Purification and characterization of angiotensin-converting enzyme-inhibitory peptides from Nile tilapia (Oreochromis niloticus) skin gelatine produced by an enzymatic membrane reactor

- Collagen was hydrolysed to <1.2 kDa peptides in an enzyme membrane reactor.
- The hydrolysate exhibited ACE-inhibitory activity.
- Novel ACE-inhibitory peptides were identified in active fractions.
- Simulated gastrointestinal digestion decreased the activity somewhat.
- The hydrolysate may be used for functional foods.

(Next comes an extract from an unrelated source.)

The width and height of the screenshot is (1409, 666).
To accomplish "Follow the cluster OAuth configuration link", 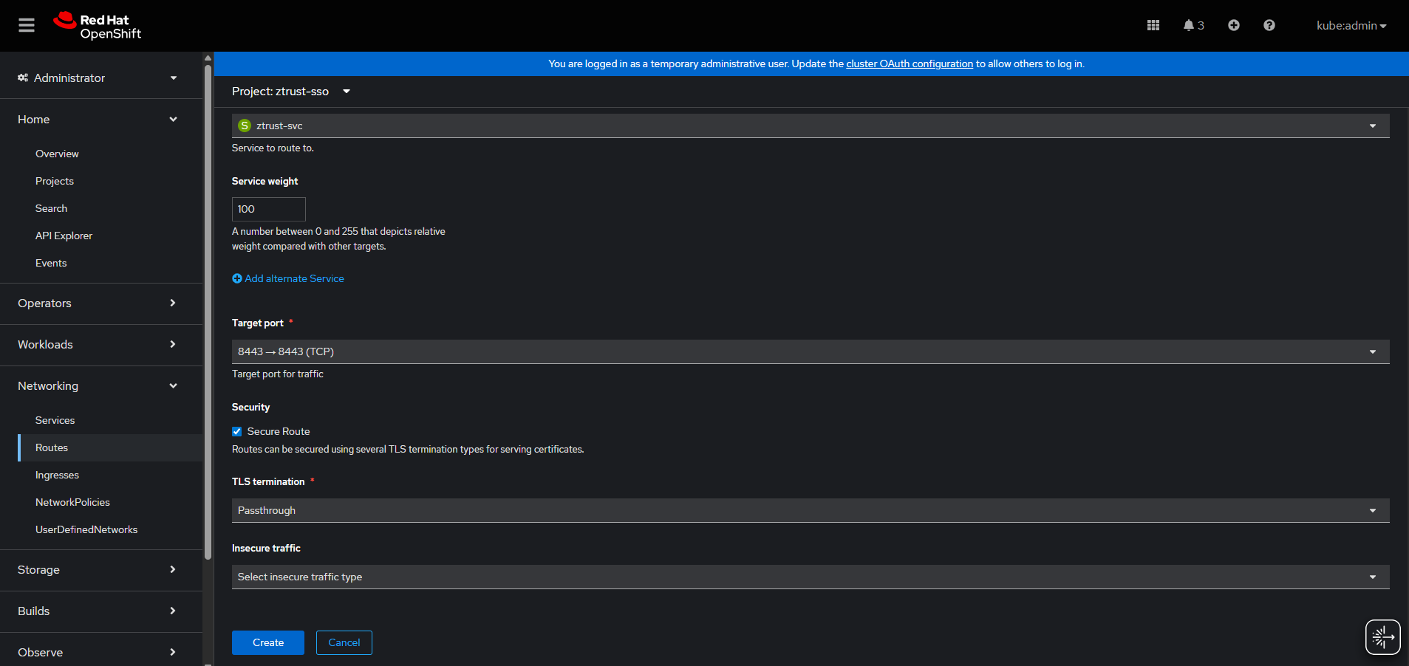I will tap(909, 64).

In this study, collagen extracted from Tilapia skin was continuously hydrolysed in an enzyme membrane reactor (EMR) mounted with a 1 kDa cut-off membrane, and the hydrolysate was characterised with respect to peptide size, angiotensin I-converting enzyme (ACE)-inhibitory activity, and stability towards simulated gastrointestinal digestion. Furthermore, the hydrolysate was fractionated by successive chromatographic steps to find the most active peptides. The EMR converted the collagen to peptides with molecular mass below 1.1 kDa. The resulting hydrolysate had an ACE-inhibitory activity (IC50) of 1.2 mg/mL, which was slightly reduced by simulated gastrointestinal digestion. Five novel peptides with ACE-inhibitory activity around 0.8 mg mL−1 were identified in the 2 most active fractions by LC-MS2. These results show that the EMR process is useful for conversion of Tilapia skin collagen into low molecular weight ACE-inhibitory peptides that may be applied as ingredients in functional foods against moderate hypertension.